Cara Allah Mengazab Suatu Negeri

Apr 15, 2026 05:30 PM - 1 hari yang lalu 1737

Kincai Media , JAKARTA -- Dalam Alquran surah al-Fajr, Allah SWT menerangkan tentang tiga contoh kaum terdahulu. Ketiganya sudah merasakan pedihnya azab. Suku-suku bangsa itu adalah Ad, Tsamud, dan Firaun.

Mereka bukanlah golongan yang tidak sukses membangun kesuksesan selama di dunia. Bahkan, ketiganya dapat dikatakan telah mencapai puncak kejayaan materiil. Kaum Ad, yang berpusat di Iram—sebuah kota antik di Semenanjung Arab—dikenal pandai mendirikan bangunan-bangunan tinggi.

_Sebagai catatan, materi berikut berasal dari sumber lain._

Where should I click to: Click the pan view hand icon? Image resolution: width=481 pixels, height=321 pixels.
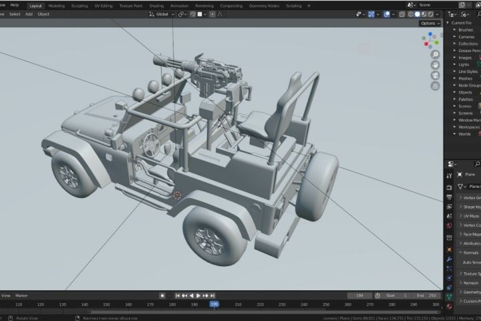pos(435,65)
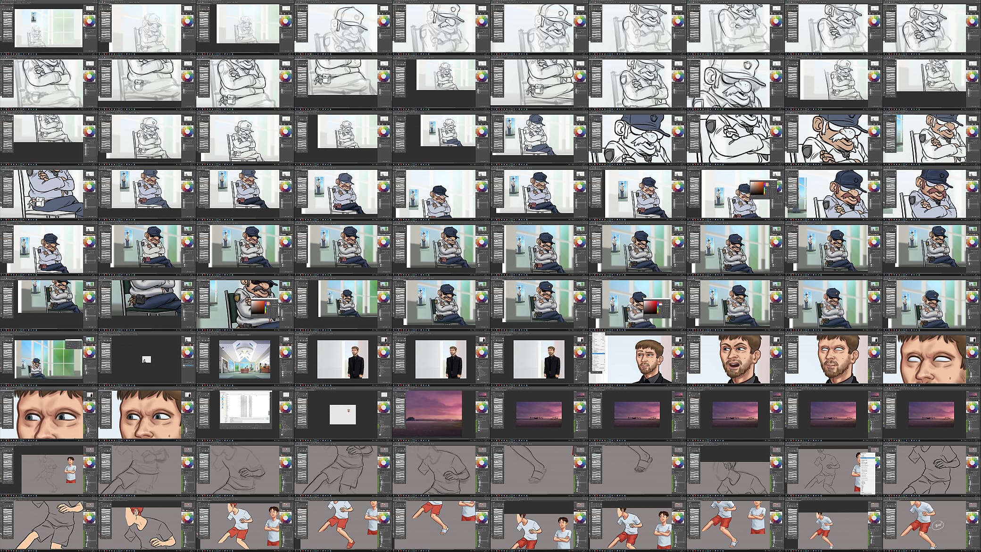Select the frame with blank white eyes close-up
Viewport: 981px width, 552px height.
(931, 359)
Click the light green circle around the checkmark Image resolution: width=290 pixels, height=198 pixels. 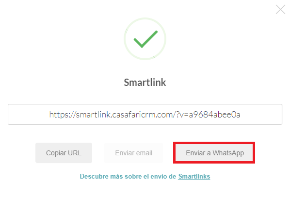point(145,39)
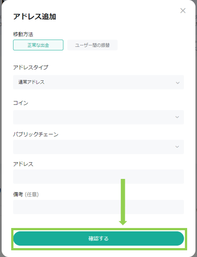Screen dimensions: 197x257
Task: Click the chevron arrow in コイン field
Action: point(177,117)
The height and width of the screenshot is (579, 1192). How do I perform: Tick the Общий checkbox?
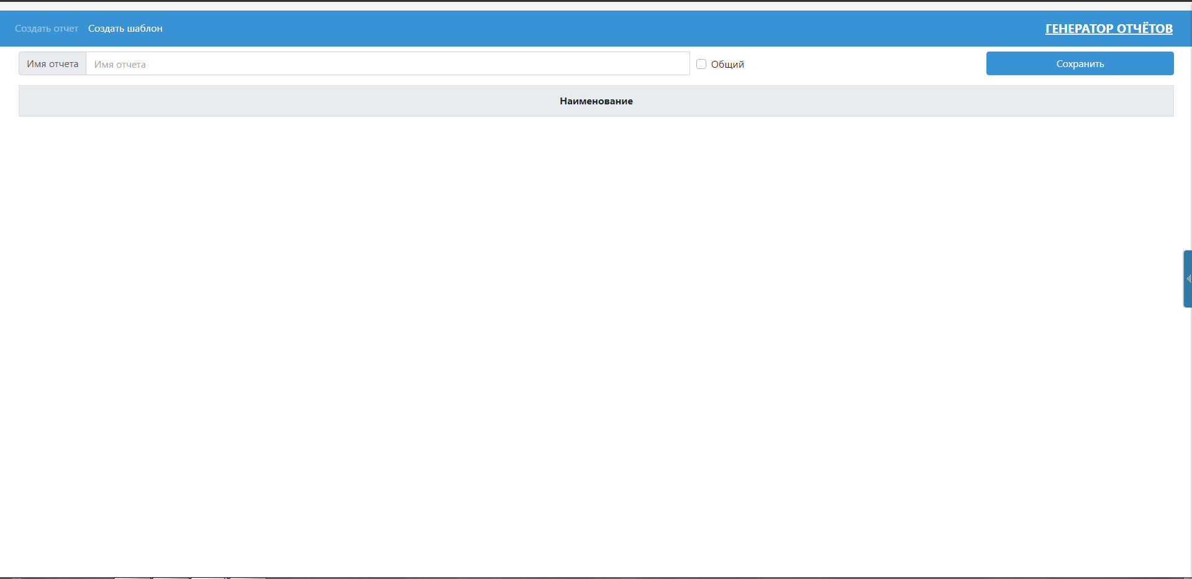(701, 64)
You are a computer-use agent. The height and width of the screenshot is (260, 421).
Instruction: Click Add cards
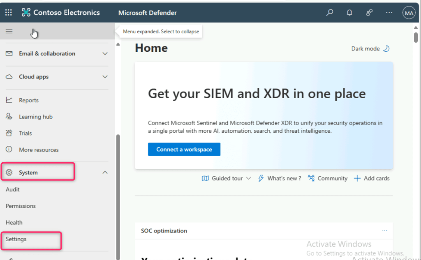click(372, 178)
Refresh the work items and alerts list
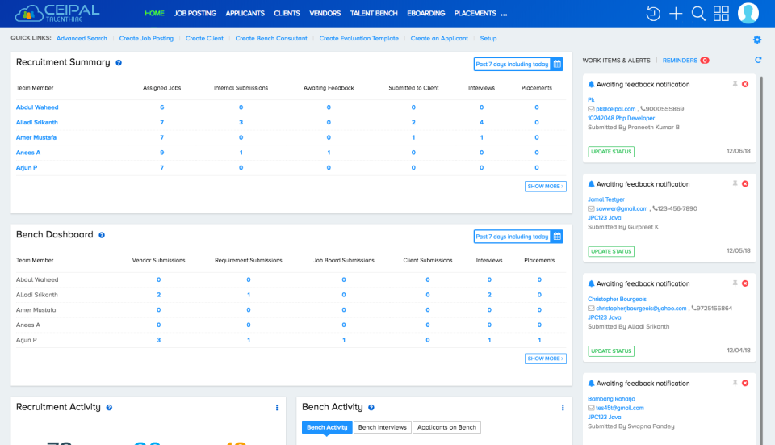 point(758,61)
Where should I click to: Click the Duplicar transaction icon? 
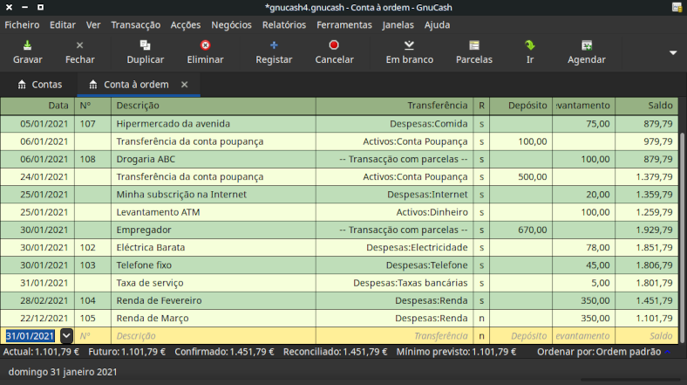[x=145, y=45]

Karya mereka bisa dianggap sebagai “pencakar langit” pada masa itu. “Iromadzaatil ‘imaad,” begitu bunyi ayat ketujuh surah al-Fajr, menyinggung karakter kaum tersebut.

Kaum Tsamud sukses mengubah dinding-dinding gunung batu cadas. Dengan kemahiran, mereka menjadikan sisi gunung tersebut sebagai bangunan-bangunan bagus alias istana. “Wa tsamudalladziina jaabush shokhro bilwaad”, ‘dan (terhadap) kaum Tsamud yang memotong batu-batu besar di lembah.” Terakhir, kaum Firaun yang dijelaskan telah sukses membangun piramid-piramid dan kuil-kuil dengan banyak tiang nan megah. “Wa fir’auna dzil autaad”, ‘dan (terhadap) Fir‘aun yang mempunyai pasak-pasak (bangunan yang besar).’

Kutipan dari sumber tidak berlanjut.